I tried hard to perform some installation and configuration steps after sysprep, I tried to change it from Packer’s shutdown_command to windows-restart provisioner step but I wasn’t able to overcome some errors. After a while I settled with a script I just copied to my Vagrant working environment directory and then ran it from initialized box where it appeared in c:\vagrant directory.

Sure I could do even better with full automation, but when things resist too much sometimes it’s good to step back, rethink the strategy and focus on quick wins.

Other options?

There are definitely more ways how to prepare Windows 10 box, or any Windows for that matter, with or without Packer, but even when we focus on Packer solutions there’s a wide spectrum of approaches. Some don’t bother to use sysprep.exe to generalize their installation – after all if it’s only for personal needs it really is not needed. People on GitHub seem to agree on using PowerShell as a Packer provider, but one of the solutions used no provider at all (all part of the build section). Also widen the search for other Windows versions and you’ll see much more variability.

Conclusion

Using Packer as a first step in the pipeline is very practical. You can prepare base image once and save a couple of hours any time you need a fresh environment (partially you can do the same with snapshots in VirtualBox, but it’s not the same).

I use Boxstarter in the process as recommended (although I’m not able to appreciate it fully) and Chocolatey to install/remove programs – during Packer steps and also anytime later. When my evaluation Windows runs out I simply refresh the packer image from ISO and I’m done for the next 90 or 180 days (depending on the OS version).

Following the installation enthusiasm I went on to install SQL Server 2014 Express from Chocolatey package, configure it using PowerShell bits and pieces found across many blogs and stackoverflow questions and wrote it down on GitHub. I actually got used to writing technical notes I may need later into these markdown files and it works very well for me. Now I have automation hiatus, but I’m sure I’ll get back to it and it’s good to find all the notes at hand, including unresolved problems and ideas.

□ □ □ □

Exercise details: Output the full text on preparing Windows boxes with Packer, word for word. The lines that come next have no connection to the text on building Windows boxes with Packer.

Source excerpt:

□ □ □ □

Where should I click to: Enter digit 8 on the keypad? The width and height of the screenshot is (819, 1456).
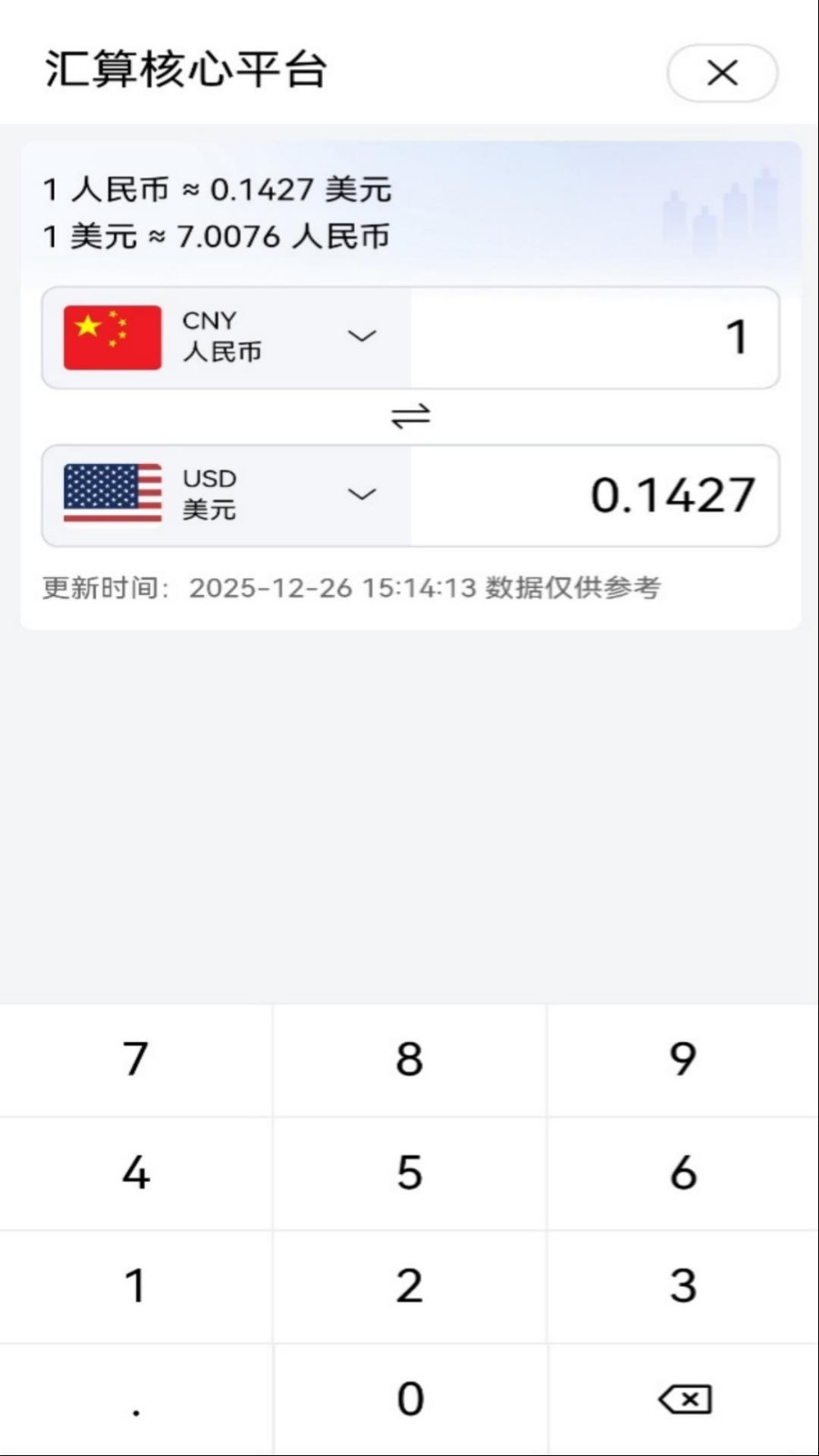tap(410, 1059)
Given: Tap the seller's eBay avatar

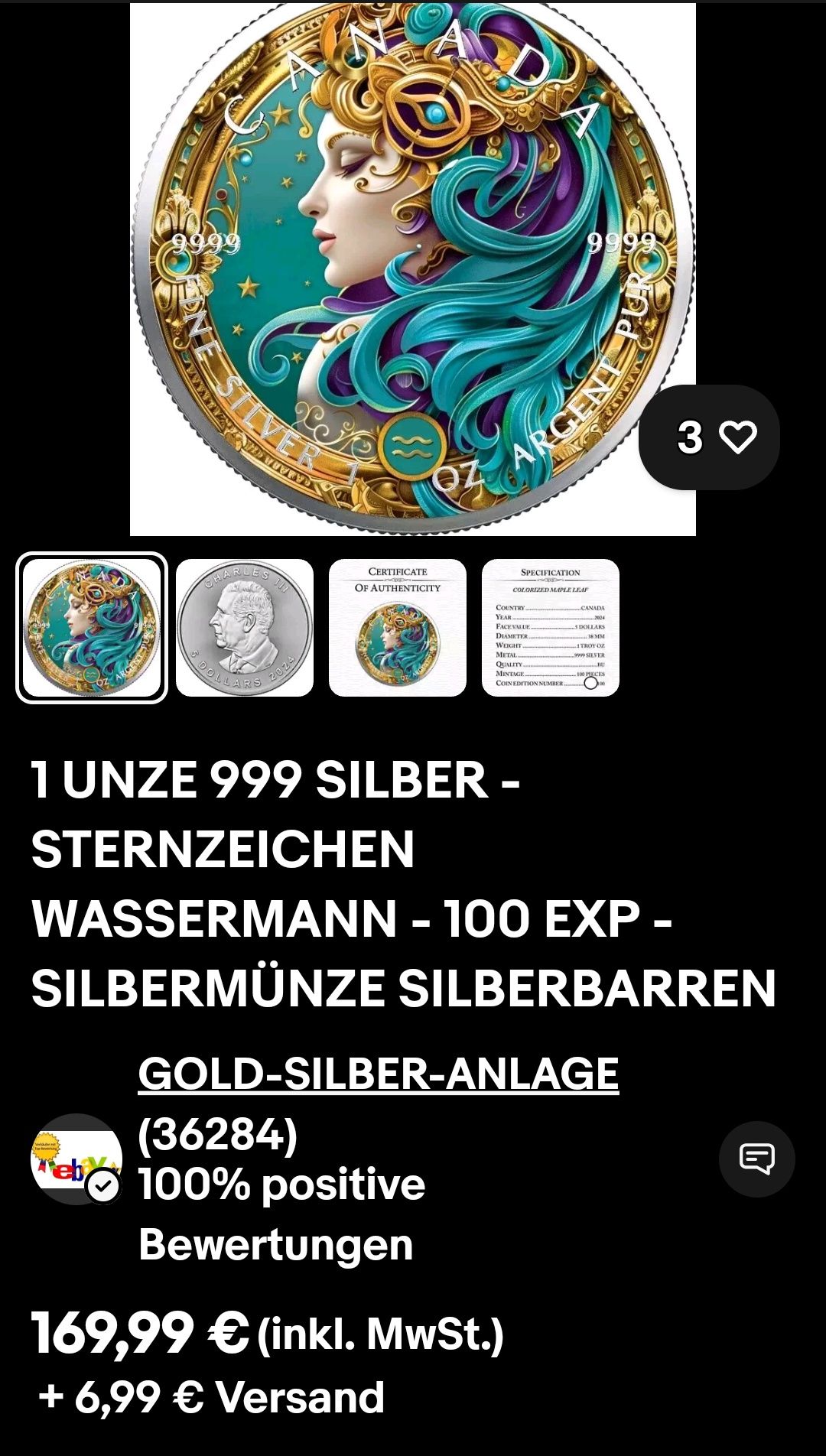Looking at the screenshot, I should click(x=76, y=1159).
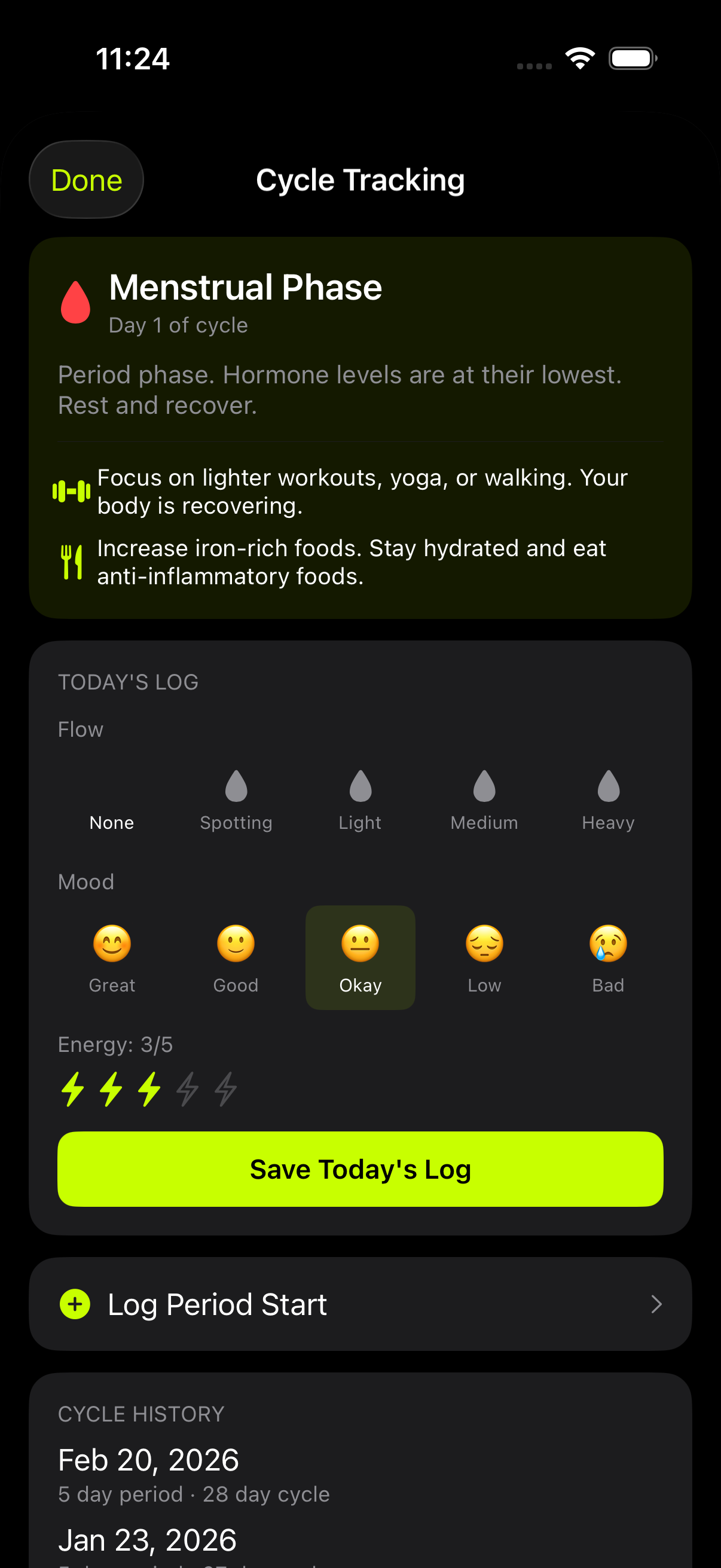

□ □ □ □

Correct answer:
I tried hard to perform some installation and configuration steps after sysprep, I tried to change it from Packer’s shutdown_command to windows-restart provisioner step but I wasn’t able to overcome some errors. After a while I settled with a script I just copied to my Vagrant working environment directory and then ran it from initialized box where it appeared in c:\vagrant directory.

Sure I could do even better with full automation, but when things resist too much sometimes it’s good to step back, rethink the strategy and focus on quick wins.

Other options?

There are definitely more ways how to prepare Windows 10 box, or any Windows for that matter, with or without Packer, but even when we focus on Packer solutions there’s a wide spectrum of approaches. Some don’t bother to use sysprep.exe to generalize their installation – after all if it’s only for personal needs it really is not needed. People on GitHub seem to agree on using PowerShell as a Packer provider, but one of the solutions used no provider at all (all part of the build section). Also widen the search for other Windows versions and you’ll see much more variability.

Conclusion

Using Packer as a first step in the pipeline is very practical. You can prepare base image once and save a couple of hours any time you need a fresh environment (partially you can do the same with snapshots in VirtualBox, but it’s not the same).

I use Boxstarter in the process as recommended (although I’m not able to appreciate it fully) and Chocolatey to install/remove programs – during Packer steps and also anytime later. When my evaluation Windows runs out I simply refresh the packer image from ISO and I’m done for the next 90 or 180 days (depending on the OS version).

Following the installation enthusiasm I went on to install SQL Server 2014 Express from Chocolatey package, configure it using PowerShell bits and pieces found across many blogs and stackoverflow questions and wrote it down on GitHub. I actually got used to writing technical notes I may need later into these markdown files and it works very well for me. Now I have automation hiatus, but I’m sure I’ll get back to it and it’s good to find all the notes at hand, including unresolved problems and ideas.